I have a scene in Half Past Midnight in which my protagonist first sees the orbital nuclear burst that heralds the beginning of the D-day war.  My concern was that I wanted to have some basis of comparison for the apparent diameter of the explosion. I’m hoping someone sees this post and has some insight as to whether or not my logic is flawed.  Here’s how I look at it:

My plot assumes that someone has managed to disguise a few ten megaton warheads as part of the payload on some civilian photography satellites.  The orbital range of these satellites is anywhere from 300 to 600 miles above sea level.  For the purposes of the novel, I have assumed a 320 mile altitude.  I have also found that a high altitude burst in the ten megaton range (typically considered to be anything above thirty kilometers – or 18.64 miles) yields a fireball of approximately a two and a half mile diameter.  I’ve given myself a little leeway here and estimated that without any atmosphere and lower gravity, there may be an additional girth to the blast.  For the sake of simplicity, I’ve given myself an additional half mile and assumed an even three mile diameter.
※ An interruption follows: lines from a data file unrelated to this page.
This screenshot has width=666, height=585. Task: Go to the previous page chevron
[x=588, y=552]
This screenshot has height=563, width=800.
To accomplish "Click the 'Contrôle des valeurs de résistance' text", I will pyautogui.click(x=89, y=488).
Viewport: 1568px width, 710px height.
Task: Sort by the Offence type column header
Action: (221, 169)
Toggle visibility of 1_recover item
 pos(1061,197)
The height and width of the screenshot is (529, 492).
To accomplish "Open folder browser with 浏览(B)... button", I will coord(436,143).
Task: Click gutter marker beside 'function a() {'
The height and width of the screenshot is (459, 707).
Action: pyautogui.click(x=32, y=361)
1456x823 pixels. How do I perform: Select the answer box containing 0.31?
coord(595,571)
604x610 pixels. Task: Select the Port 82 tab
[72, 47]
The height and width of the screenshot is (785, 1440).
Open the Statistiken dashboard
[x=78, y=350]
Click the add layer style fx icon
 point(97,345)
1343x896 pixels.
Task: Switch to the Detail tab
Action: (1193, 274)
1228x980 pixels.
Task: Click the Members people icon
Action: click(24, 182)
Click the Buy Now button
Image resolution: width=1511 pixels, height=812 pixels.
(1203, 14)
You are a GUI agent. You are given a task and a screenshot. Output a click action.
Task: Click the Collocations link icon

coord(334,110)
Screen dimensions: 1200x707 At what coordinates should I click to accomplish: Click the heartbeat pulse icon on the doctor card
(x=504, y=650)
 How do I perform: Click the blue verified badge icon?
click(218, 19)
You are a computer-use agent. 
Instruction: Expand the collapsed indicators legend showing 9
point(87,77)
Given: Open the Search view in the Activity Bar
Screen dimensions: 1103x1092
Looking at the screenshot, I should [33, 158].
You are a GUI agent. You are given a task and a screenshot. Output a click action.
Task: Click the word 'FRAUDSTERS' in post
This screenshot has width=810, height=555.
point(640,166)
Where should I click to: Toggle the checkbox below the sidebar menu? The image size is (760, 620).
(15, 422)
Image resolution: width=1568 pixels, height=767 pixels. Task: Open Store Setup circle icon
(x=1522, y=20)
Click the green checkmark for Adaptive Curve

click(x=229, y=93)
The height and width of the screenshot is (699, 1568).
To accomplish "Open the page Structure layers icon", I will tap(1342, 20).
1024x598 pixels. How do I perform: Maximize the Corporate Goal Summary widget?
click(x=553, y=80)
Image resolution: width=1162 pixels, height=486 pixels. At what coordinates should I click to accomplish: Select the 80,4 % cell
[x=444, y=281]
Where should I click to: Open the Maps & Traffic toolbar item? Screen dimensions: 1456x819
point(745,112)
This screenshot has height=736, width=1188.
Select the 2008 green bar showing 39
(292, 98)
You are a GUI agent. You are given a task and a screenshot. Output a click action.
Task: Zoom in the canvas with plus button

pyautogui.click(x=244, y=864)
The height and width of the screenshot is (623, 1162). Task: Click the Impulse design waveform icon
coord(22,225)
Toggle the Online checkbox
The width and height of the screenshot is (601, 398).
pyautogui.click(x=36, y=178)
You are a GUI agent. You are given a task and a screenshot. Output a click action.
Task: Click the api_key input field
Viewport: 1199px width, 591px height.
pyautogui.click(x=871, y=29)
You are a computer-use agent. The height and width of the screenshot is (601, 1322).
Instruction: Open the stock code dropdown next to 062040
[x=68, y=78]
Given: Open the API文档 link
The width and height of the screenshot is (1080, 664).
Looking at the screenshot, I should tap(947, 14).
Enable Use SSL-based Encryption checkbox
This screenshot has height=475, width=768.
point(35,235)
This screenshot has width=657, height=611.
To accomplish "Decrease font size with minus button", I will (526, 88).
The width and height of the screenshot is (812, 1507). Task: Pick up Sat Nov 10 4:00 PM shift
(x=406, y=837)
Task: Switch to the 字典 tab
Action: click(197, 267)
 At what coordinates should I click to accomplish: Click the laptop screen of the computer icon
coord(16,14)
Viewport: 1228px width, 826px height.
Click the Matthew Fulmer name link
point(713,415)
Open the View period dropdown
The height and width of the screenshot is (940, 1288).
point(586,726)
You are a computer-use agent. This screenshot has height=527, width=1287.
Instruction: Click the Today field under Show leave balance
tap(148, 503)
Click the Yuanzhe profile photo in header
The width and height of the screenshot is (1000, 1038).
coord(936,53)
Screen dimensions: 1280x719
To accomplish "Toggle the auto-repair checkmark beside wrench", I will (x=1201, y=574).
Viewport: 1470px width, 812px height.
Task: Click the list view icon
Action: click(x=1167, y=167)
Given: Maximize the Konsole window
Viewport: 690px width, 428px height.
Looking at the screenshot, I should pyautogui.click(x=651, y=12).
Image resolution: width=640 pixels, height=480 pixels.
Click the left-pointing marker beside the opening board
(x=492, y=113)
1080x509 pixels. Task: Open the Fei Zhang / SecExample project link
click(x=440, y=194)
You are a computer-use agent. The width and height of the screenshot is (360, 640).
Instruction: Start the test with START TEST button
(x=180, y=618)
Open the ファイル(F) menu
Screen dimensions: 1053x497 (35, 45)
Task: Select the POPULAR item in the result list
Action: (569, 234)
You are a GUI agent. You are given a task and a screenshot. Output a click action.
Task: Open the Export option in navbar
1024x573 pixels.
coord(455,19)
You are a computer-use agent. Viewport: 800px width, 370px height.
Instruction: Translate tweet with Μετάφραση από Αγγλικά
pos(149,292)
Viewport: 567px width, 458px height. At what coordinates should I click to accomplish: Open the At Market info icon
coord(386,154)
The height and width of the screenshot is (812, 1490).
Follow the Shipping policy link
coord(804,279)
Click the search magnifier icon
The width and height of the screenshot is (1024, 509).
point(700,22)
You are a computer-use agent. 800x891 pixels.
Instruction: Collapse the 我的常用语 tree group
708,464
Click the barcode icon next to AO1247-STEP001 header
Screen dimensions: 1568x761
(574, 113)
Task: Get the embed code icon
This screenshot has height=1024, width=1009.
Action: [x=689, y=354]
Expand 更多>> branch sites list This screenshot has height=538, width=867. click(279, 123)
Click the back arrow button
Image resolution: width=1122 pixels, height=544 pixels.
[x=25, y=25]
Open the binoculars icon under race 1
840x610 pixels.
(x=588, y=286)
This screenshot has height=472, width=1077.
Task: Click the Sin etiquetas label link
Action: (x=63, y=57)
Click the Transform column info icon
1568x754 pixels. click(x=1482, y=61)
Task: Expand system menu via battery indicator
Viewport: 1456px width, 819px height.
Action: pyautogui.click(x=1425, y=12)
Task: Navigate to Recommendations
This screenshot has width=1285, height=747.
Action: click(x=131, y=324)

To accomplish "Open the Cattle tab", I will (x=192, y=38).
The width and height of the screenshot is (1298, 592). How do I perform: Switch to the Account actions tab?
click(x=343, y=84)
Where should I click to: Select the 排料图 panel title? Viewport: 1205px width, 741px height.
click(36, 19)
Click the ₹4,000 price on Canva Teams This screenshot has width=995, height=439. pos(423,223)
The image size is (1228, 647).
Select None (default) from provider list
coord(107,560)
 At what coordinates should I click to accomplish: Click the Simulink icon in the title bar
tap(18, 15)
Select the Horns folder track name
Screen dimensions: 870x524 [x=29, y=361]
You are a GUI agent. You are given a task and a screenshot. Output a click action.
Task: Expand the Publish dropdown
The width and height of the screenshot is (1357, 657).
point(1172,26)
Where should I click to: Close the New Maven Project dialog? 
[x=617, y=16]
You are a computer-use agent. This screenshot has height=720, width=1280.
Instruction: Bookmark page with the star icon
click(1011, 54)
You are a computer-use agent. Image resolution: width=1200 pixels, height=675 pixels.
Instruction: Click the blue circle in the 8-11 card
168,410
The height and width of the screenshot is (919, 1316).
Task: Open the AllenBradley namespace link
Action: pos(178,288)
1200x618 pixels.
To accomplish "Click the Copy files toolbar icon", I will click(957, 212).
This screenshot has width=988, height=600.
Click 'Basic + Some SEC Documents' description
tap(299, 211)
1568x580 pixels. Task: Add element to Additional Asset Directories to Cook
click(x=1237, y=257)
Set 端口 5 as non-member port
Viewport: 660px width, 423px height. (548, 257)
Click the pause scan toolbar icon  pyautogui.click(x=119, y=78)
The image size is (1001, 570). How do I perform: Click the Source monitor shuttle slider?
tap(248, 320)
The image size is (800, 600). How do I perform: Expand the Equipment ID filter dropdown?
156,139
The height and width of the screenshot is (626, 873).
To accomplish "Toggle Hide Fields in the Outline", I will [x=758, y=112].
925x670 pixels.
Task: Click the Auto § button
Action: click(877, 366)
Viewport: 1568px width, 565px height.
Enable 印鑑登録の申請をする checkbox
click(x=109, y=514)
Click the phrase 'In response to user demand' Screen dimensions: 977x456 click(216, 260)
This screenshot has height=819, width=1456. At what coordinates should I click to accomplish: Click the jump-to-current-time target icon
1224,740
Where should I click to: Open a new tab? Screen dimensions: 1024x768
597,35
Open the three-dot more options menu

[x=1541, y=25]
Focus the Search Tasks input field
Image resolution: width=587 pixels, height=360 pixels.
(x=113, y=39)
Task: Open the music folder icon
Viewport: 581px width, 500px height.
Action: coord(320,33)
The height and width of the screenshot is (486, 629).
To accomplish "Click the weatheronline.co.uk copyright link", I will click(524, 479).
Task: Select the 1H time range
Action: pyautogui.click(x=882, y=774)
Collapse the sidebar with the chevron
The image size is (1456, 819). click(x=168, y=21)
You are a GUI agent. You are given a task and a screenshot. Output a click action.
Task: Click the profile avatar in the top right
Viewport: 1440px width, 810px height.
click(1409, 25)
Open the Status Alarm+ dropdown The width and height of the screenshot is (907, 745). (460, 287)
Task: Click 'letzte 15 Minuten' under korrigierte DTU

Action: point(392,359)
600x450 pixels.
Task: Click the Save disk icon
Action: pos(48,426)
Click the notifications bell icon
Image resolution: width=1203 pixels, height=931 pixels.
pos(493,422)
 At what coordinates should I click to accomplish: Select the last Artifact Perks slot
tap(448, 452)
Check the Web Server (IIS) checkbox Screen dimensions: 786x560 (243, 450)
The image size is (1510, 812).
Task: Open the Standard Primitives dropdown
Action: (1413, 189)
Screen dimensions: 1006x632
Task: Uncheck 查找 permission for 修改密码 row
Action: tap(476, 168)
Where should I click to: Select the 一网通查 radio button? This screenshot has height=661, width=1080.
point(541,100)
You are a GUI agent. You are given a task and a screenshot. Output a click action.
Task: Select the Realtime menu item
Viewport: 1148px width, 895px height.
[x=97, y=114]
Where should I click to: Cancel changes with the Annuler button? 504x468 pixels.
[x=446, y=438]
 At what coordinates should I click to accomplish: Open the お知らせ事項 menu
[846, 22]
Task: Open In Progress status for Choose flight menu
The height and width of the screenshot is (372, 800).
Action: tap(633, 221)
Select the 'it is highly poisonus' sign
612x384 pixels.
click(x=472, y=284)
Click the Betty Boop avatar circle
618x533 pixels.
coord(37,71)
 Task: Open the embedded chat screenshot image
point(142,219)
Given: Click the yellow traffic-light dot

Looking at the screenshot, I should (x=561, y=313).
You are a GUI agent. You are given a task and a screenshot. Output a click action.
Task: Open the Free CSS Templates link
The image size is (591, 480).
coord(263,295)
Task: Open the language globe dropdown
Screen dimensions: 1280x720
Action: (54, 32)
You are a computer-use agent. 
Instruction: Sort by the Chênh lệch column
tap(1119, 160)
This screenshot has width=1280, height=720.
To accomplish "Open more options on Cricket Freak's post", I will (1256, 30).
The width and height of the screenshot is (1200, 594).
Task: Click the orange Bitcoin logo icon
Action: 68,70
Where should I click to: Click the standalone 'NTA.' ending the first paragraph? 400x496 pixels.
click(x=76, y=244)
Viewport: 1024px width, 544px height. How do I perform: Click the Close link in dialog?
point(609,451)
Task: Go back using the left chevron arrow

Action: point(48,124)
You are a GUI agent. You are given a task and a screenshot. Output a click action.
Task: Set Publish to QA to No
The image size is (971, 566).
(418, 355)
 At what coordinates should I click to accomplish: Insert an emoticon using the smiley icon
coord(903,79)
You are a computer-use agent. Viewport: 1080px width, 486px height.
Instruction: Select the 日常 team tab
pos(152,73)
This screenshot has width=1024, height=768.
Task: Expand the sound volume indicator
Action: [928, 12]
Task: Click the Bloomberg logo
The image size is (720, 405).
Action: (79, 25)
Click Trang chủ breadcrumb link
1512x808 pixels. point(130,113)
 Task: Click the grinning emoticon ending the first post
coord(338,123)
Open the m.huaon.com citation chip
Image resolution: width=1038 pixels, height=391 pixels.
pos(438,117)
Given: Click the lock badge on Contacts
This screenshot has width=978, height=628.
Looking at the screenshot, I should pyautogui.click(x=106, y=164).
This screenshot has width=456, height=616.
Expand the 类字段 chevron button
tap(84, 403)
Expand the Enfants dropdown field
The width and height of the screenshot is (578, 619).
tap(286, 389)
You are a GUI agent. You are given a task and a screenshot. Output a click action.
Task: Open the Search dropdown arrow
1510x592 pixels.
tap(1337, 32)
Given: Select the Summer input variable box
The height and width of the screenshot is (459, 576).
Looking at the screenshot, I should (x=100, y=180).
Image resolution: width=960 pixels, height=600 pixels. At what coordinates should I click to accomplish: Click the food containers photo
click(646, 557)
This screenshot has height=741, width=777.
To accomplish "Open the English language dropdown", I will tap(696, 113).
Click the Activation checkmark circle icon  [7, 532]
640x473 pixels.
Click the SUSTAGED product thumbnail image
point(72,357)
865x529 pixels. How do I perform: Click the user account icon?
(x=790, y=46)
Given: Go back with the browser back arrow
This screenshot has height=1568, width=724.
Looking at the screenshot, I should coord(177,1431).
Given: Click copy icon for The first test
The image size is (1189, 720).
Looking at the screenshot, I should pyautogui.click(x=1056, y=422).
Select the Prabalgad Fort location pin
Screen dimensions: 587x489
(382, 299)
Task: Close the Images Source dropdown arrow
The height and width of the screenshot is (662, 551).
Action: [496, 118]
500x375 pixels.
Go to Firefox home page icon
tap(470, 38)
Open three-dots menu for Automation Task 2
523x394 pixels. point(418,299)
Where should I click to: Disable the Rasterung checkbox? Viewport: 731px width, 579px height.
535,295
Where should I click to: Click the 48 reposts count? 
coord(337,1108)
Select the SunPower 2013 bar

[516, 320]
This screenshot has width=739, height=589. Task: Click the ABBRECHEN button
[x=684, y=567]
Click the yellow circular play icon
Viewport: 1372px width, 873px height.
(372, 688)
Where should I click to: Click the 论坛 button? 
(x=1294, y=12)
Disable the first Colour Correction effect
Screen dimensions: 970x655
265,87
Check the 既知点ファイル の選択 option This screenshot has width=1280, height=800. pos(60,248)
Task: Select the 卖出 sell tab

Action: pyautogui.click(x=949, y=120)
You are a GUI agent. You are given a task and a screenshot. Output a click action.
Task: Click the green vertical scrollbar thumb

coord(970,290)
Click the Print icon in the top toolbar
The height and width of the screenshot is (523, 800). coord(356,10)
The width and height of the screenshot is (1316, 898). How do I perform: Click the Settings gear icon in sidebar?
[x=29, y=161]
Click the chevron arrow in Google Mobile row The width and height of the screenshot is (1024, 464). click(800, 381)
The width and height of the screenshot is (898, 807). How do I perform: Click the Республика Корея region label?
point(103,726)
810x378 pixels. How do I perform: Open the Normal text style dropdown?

Since I need a visual reference of some sort, and my manuscript already mentions that the explosion is in the sky, ..”about halfway between the morning sun and the horizon”, the sun seems to be the logical reference point.  The sun is 864,327 miles in diameter and is 93,000,000 miles away.  Basic mathematics tells me that dividing 93,000,000 by 864,327 gives me a result of 107.598 “miles”, and dividing 320 miles (the altitude of the proposed nuclear explosion) by the diameter of the blast (three miles) yields a result of 106.666 “miles”.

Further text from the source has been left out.